Eu tive um pequeno vislumbre quando estava lendo a autobiografia do WA, mas larguei o livro, desviei o rumo, fechei os olhos, fugi. Foi assistindo o especial do Chico na Netflix, que entendi. Entender é um termo delicado e elegante demais pro que aconteceu, na verdade. Fui atropelada pela compreensão. Não é que você seja a pessoa de quem eu mais gostei. Não somos a maior história de amor ou algo desta natureza. É que saber que você existe me faz me sentir só. Muito só. Muito, muito, muito só. Porque todos os outros moços podiam – e uns ainda podem – me tirar os pés do chão, roubar o ar, fazer a cabeça girar. Eles podem me fazer bem. Podem me inspirar, me emocionar, me comover. Podem me excitar. Mas eu nunca pensei que eles veriam isso ou aquilo tão perto do que eu vejo.
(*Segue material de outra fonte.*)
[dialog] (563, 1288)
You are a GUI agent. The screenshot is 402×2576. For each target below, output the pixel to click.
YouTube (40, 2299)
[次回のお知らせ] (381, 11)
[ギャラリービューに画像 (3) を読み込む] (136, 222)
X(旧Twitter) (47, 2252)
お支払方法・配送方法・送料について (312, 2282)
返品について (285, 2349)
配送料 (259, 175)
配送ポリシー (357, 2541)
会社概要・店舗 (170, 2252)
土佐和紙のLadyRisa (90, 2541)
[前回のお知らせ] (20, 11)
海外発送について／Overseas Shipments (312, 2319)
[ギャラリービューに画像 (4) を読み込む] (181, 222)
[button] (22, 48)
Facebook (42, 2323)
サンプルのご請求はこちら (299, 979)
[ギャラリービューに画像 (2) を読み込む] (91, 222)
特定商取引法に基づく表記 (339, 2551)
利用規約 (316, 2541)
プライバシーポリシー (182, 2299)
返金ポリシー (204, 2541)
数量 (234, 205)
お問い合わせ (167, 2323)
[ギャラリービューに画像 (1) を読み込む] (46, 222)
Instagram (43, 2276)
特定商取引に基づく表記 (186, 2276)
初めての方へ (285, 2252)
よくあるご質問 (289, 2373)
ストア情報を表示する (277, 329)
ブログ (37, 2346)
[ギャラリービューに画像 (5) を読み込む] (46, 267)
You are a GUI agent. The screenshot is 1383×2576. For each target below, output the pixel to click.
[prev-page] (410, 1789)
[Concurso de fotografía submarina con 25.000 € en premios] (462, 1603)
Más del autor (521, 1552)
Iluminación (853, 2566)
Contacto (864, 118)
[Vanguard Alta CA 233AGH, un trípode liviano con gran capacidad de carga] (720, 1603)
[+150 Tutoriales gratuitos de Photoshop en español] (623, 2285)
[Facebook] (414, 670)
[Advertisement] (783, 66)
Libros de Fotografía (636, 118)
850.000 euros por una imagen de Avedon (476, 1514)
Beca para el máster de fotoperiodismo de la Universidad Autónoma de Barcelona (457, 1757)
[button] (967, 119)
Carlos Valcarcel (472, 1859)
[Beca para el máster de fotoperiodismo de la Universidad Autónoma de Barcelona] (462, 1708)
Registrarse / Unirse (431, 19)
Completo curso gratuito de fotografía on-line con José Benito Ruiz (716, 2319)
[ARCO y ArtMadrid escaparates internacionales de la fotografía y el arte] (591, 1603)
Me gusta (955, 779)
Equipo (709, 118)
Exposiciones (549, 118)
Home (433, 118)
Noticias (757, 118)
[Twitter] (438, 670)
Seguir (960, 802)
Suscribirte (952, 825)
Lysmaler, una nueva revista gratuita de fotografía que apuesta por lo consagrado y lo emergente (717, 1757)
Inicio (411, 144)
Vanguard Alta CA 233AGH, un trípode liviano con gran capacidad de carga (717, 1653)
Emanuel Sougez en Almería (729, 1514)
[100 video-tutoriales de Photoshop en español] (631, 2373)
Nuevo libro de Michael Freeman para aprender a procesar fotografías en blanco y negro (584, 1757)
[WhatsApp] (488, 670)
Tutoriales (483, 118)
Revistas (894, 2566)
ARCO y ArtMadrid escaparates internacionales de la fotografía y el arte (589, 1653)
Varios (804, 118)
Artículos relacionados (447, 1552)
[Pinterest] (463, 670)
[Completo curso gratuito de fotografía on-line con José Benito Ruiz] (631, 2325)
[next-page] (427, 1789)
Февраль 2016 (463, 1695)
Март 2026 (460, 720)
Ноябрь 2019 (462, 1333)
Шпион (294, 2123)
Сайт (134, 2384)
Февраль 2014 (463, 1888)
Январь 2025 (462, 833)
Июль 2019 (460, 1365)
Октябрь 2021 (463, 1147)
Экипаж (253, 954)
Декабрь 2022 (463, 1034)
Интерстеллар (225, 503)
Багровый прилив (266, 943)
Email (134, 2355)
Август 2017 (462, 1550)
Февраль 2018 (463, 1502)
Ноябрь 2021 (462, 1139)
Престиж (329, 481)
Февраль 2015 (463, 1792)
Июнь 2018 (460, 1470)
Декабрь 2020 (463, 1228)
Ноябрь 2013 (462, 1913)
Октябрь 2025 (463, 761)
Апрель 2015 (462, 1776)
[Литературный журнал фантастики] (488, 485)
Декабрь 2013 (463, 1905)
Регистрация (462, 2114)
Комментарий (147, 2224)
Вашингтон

Não sentiriam tão perto do que eu sinto. Perto, próximo, íntimo. Por dentro. Não igual, melhor até. Encostadinho. Poder ser assim e não ser dói de um jeito que eu nem sei explicar. Disse ela: ninguém pode ser o que você quer ou precisa que ele seja – e ela está certa. Certíssima. Mas pode ser pior: alguém pode ser o que você quer ou precisa (você sou sempre eu, quem nem quando escrevo a gente, a gente também sou eu) e mesmo assim não querer, não poder, não qualquer coisa que impede que ela esteja, mesmo sendo. Meu único consolo é que sempre que entendo um pouco mais desse sentimento, mais perto fico de me despedir do mesmo. Do amor só é possível fazer autópsia (nem lembro quem disse, mas alguém disse).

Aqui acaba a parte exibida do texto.